Examining the correlation between company stock returns and employee satisfaction
In summer 2017, I developed a web-crawling tool to gather company reviews and employee salary information on online job-hunting platforms. Inspired by Dr. Edmans’s journal, we wanted to examine the relationship between company stock returns and employee review ratings(satisfaction) by looking at the data from online recruiting platforms.
My tool takes in a list of company names and designated geolocations via csv and crawls the company overview page, employee salary page under desired locations and all reviews(including sub-reviews, location, job position, Employee status, date, pros, cons, advice and review url) on Glassdoor.com. Click Here to view source code.
Can’t utilize Glassdoor API to get the information, while Glassdoor mechanisms are complex and arbitrary. Have to write three different scrapers for Company Overview, Company Review, and Salary.
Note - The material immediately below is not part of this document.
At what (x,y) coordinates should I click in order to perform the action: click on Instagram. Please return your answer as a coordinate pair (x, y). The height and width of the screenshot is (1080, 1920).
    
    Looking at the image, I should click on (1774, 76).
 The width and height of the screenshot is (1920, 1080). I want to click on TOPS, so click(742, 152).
Scraping employee salaries with designated company name and locations is especially difficult since Glassdoor sometimes automatically jumps to undesired urls when encountering company naming, location ambiguity and when zero salary information is found in the area.
Use selenium to navigate through the pages and use beautifulsoup to scrape information. Use a complete list of Wilshire 5000 firms to avoid ambiguity and choose the right site. Instead of selecting location in the salary page, make each company-location tuple as a complete new search to get the designated information. Use a combination of classname, id, xpath and css_selector to select the desired section in pages.
Here’s a sample analysis on salary information based on geolocation, you can check it out on Tableau Public.
-Another idea I’m thinking about doing in the future is to use nltk to analyze the sentiment of each review and compare them to the overall user rated score.
October 2017 Update:
One major problem I am having right now is that the salary information and review information we have lack the time stamp necessary to compare to the fluctuation of the company’s stock price. I’m learning to see if using proxy can solve this problem. Meanwhile, I’m currently working on a more Macro view of the data I collected, comparing the employee distribution to that of labor force distribution in the U.S. to see how well data from Glassdoor can represent the actual labor market in general.